YOKOHAMA, Japan (Reuters) – Tuesday's Nissan Motor threw cold water hoping for a quick solution to its strained relations with France's Renault SA, and said the inequality between its partners could tear its two-decade old automation alliance.
FILE PHOTO: Nissan's President and CEO Hiroto Saikawa attends a news conference at his global headquarters in Yokohama, Japan, December 17, 2018. REUTERS / Kim Kyung-Hoon / Filfoto
Speaking at Nissan's Secretary General's meeting in Yokohama, the first Since the dramatic confusion of former president Carlos Ghosn last year, CEO Hiroto Saikawa said he wanted to preserve the spirit of equality in the alliance – despite a stockholding structure that Nissan has long seen.
Tuesday's meeting comes just days after the two parties resolved a highly publicized disagreement between Saikawa and Renault's chairman Jean-Dominique Senard over agreements with Nissan's newly established board committees.
"We want a win-win relationship with Renault. The Alliance has been successful so far because we have respected each other's independence," Saikawa said.
"If necessary, we will put our capital structure on the table. If the relationship becomes a winning loss, the relationship will break up very quickly. "
His remarks are some of the strongest in recent memory of the alliance and signal Nissan's deeper concern over the relationship.
" Our priority is to restore our performance, which means we should discuss the discussion of the future of the alliance, " Saikawa told the shareholders.
"It is important to create opportunities in the future with Renault to discuss opportunities for the alliance. I will discuss these with Senard. "

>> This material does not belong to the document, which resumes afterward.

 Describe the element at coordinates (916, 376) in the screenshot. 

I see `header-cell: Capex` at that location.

Shareholders of Japan's second largest automaker voted for a new governance structure and 11-member governance, after Ghosn was arrested last year for financial default charges – which he denies – revealed auditing issues at the company.
Renault, Nissan's largest shareholder 43.4% of the Japanese automaker had demanded additional representation for their board members at the Nissan groups overseeing company audits and personnel appointments.  Saikawa had initially pushed back these demands, but last week Nissan got the seat of Senard. and Renault's CEO Thierry Bollore on his nominations and audit committees.

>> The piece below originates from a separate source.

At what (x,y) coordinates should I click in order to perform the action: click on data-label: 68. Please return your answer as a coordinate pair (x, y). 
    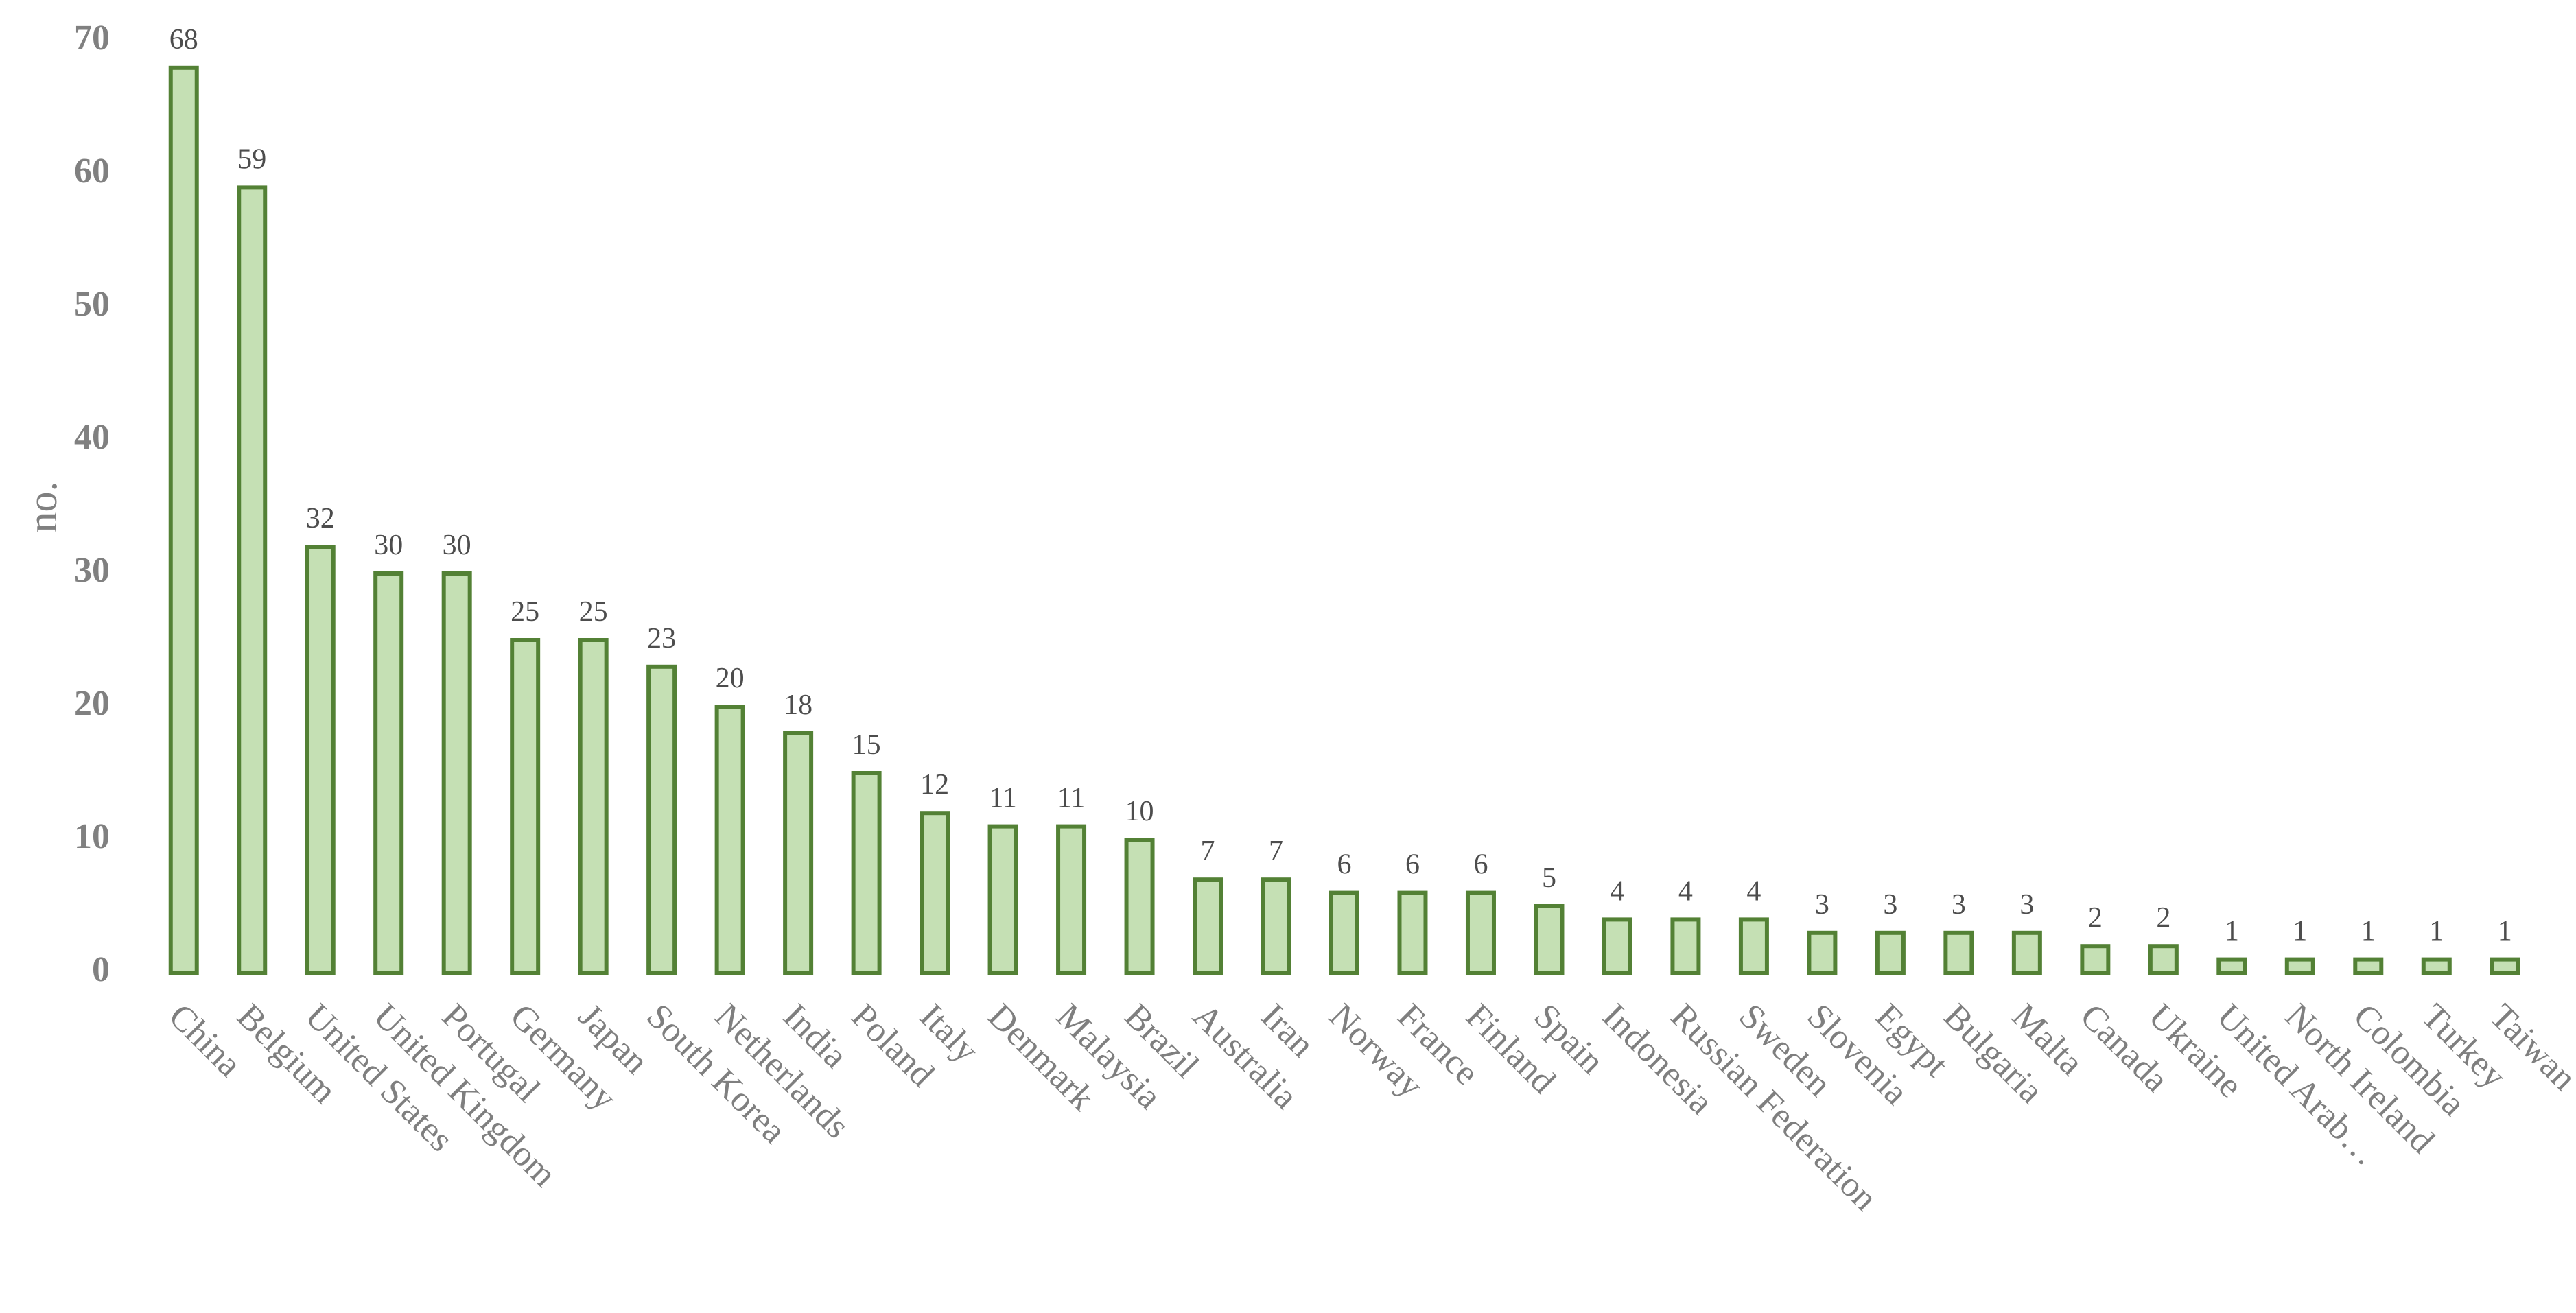
    Looking at the image, I should click on (183, 40).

Although that maneuver helped to withdraw the Nissan-Renault alliance from the crisis – and perhaps rescued Saikawa's job – the former Ghosn rival now faces the unenviable task to try to vomit the strained partnership.
Nissan shareholders Tuesday right also sacked Saikawa to the board of the automaker, as expected. Reappointment sees him encourage opposition from proxy advisors.
In a rare public prosecution from international proxy companies against the leader of a top Japanese firm, International Shareholder Services and Glass Lewis earlier this month urged Nissan shareholders to vote against appointing Saikawa as director.